My hope is to take on further study next year - it is my aim to study for a Diploma in School Office Management - which is a continuation from the Certificate I recently completed. After the diploma course I hope to complete a degree in the same area - however, it is not offered yet by the university so I have to wait until that becomes available.

Productivity is linked to professional development to a certain degree. Not in the same sense as factory workers are forced to produce and account for every minute of their working time but because in the long term, the professional development you participate in, the more knowledgable and therefore marketable you become. To have up to date skills and knowledge is always more attractive to an employer than someone who was once very good at what they did but has not kept up with the times!

A Secretary at work


Act like a Secretary...Organising my family

PrimaryPrimary MiddleMiddle 

Personal and social capabilityAustralian Curriculum General Capability: Personal and social capability



1. You are about to organise your family - the events, sports practice: training and games; music time; devices time; bedtimes; clean up the house and garden times! To do this, you are to sign up to Evernote. (It is free)


2. Record all the data for the events that happen for your family over a two week period. To collect the data, you are to ask each member of your family their schedule for their day for two weeks but also observe as much as possible. People are normally surprised at the amount of time they might spend each day for example watching TV!

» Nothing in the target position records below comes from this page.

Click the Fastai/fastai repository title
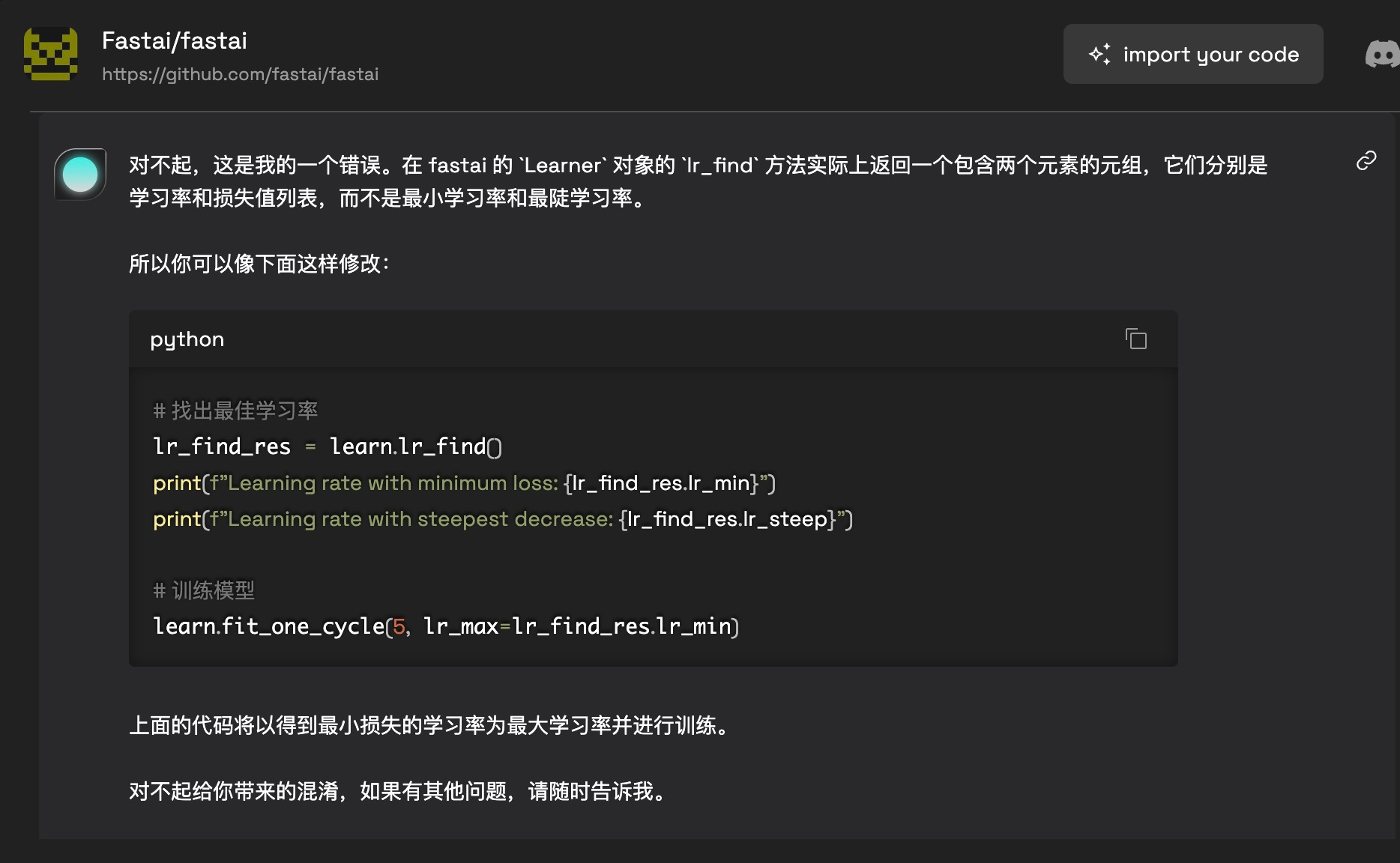Image resolution: width=1400 pixels, height=863 pixels. [175, 40]
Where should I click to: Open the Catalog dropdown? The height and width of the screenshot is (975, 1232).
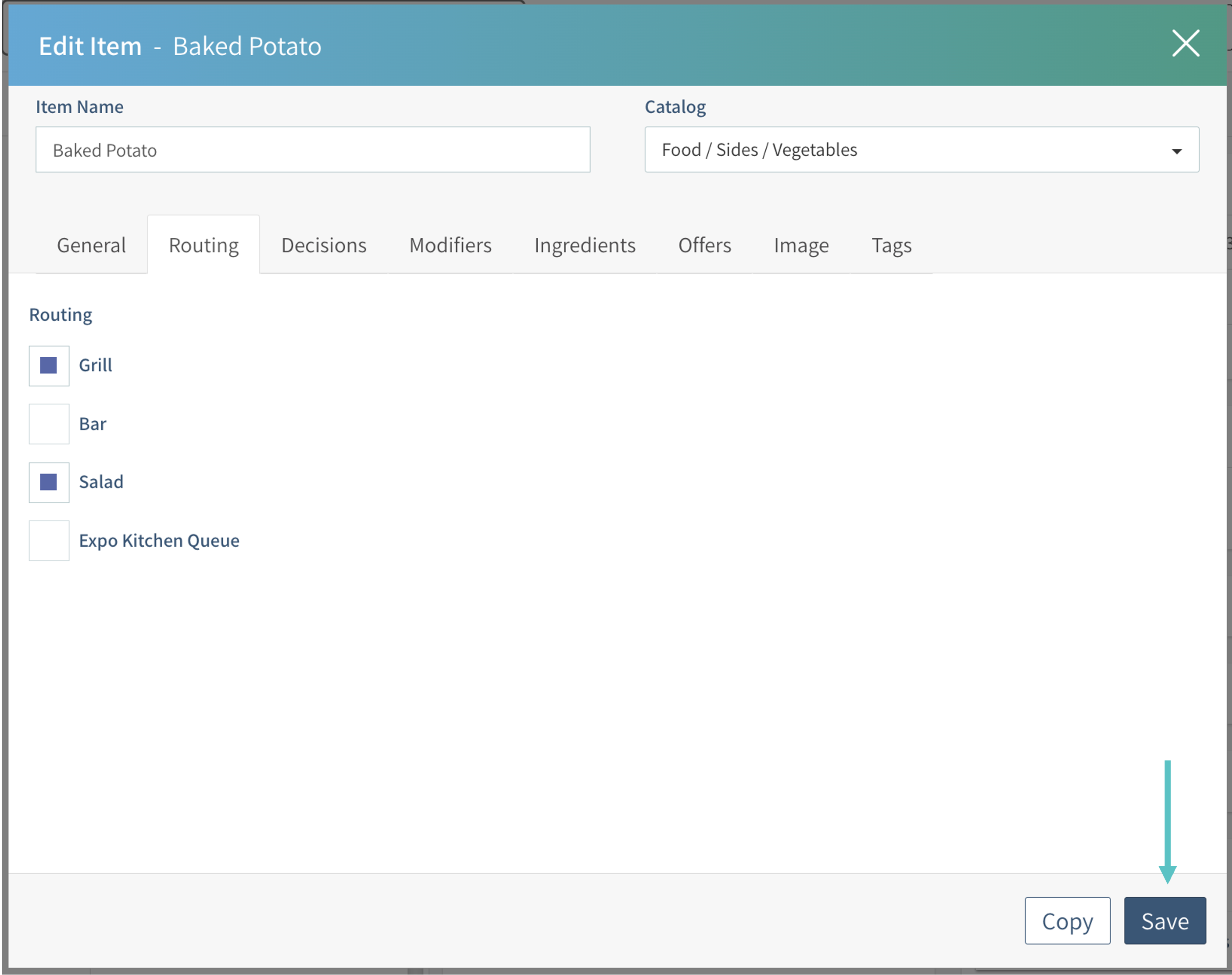click(x=921, y=150)
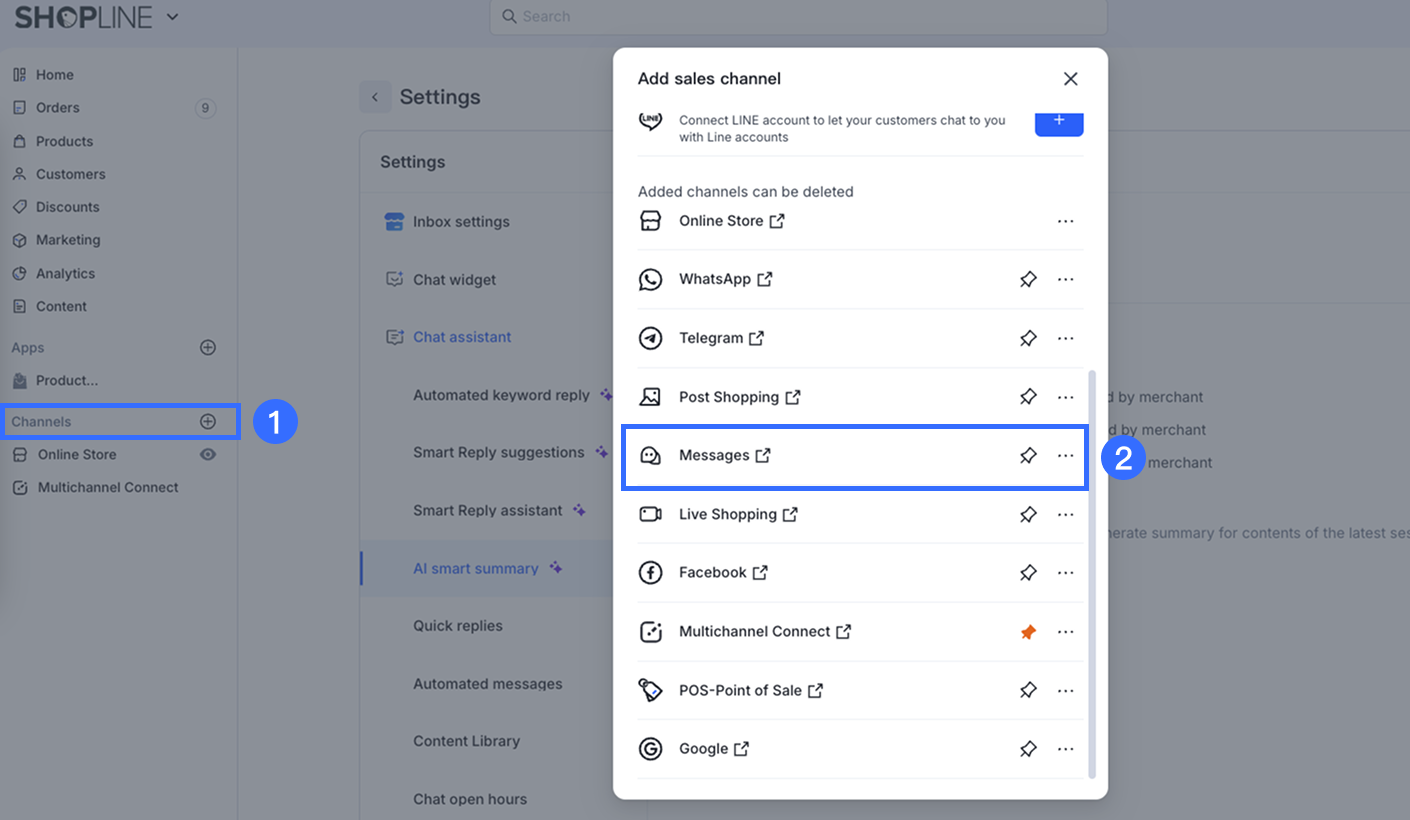Screen dimensions: 1410x820
Task: Pin the Live Shopping channel
Action: [x=1028, y=515]
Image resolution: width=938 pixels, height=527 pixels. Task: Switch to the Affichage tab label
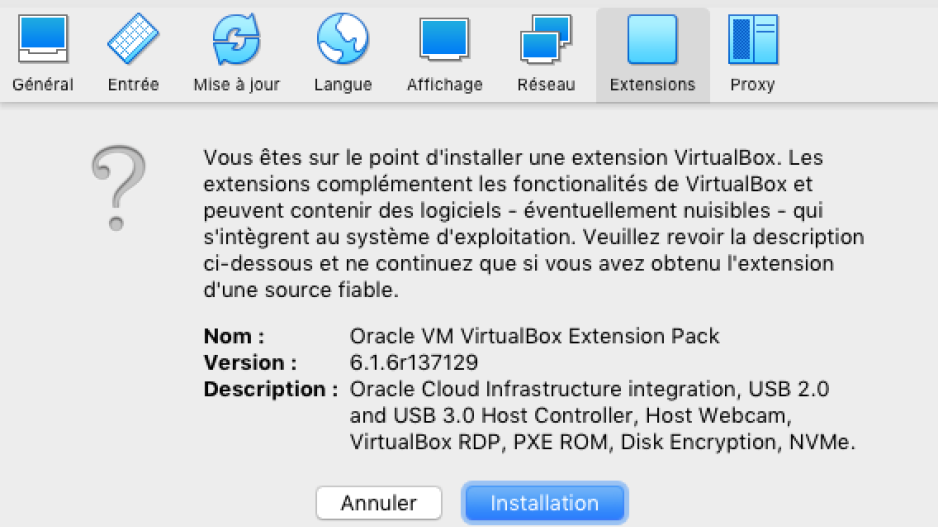coord(444,84)
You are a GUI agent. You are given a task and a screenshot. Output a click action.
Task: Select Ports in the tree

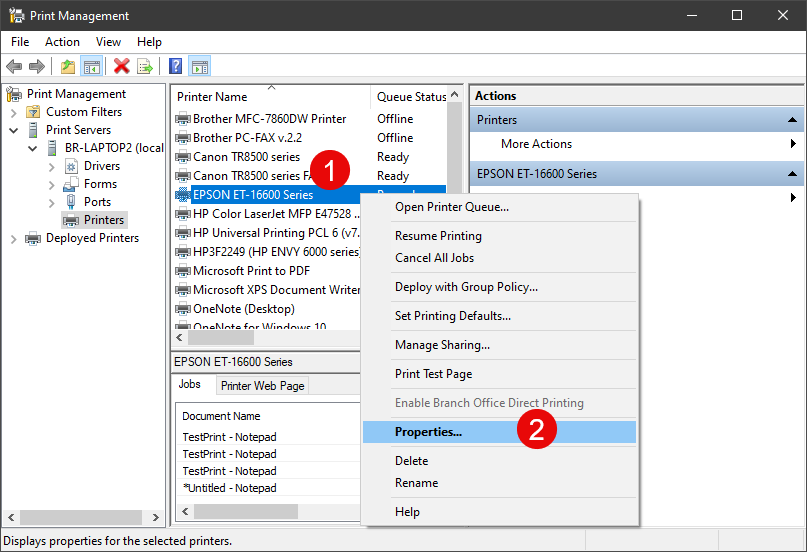97,202
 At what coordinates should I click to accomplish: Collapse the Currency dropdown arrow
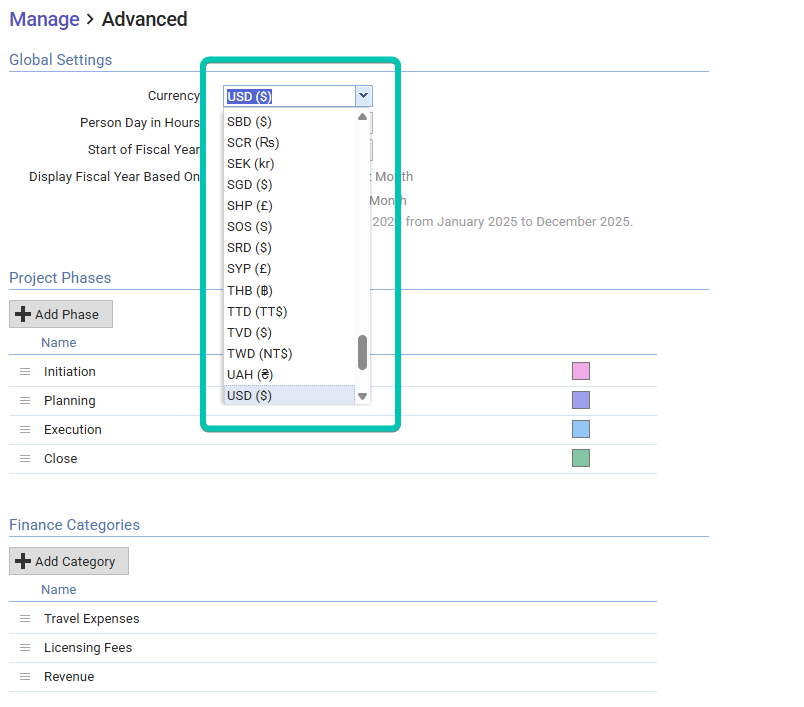point(363,97)
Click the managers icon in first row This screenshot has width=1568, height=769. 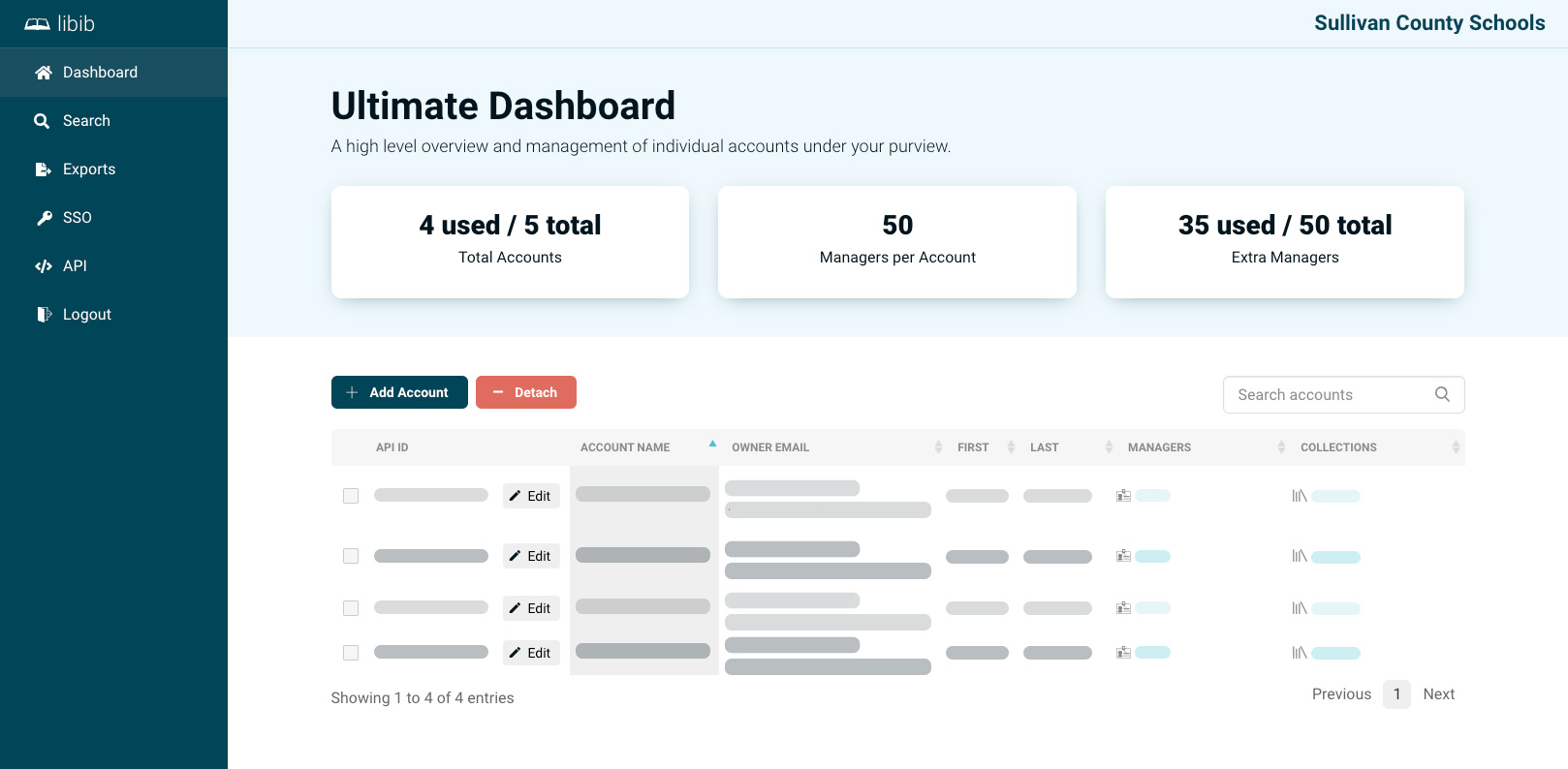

Don't forget to write down what you do - your homework, assignments, their due dates; your sporting schedules; and, chores around the house. Did anything surprise you?

3. Get the recipes for each dinner you have for the next two weeks. Are there any repeats - favourite family meals? Do you go out for dinner at any time? What does this cost?

Compare the family dinner recipes with those from Taste.


4. Note down in Evernote:

  • Your family members and their schedules

  • Dinner at home recipes and compare them to those in Taste

  • Your homework, assignments, their due dates; your sporting schedules; and, chores around the house.

 5. Have a family discussion around your findings. What changes might you make?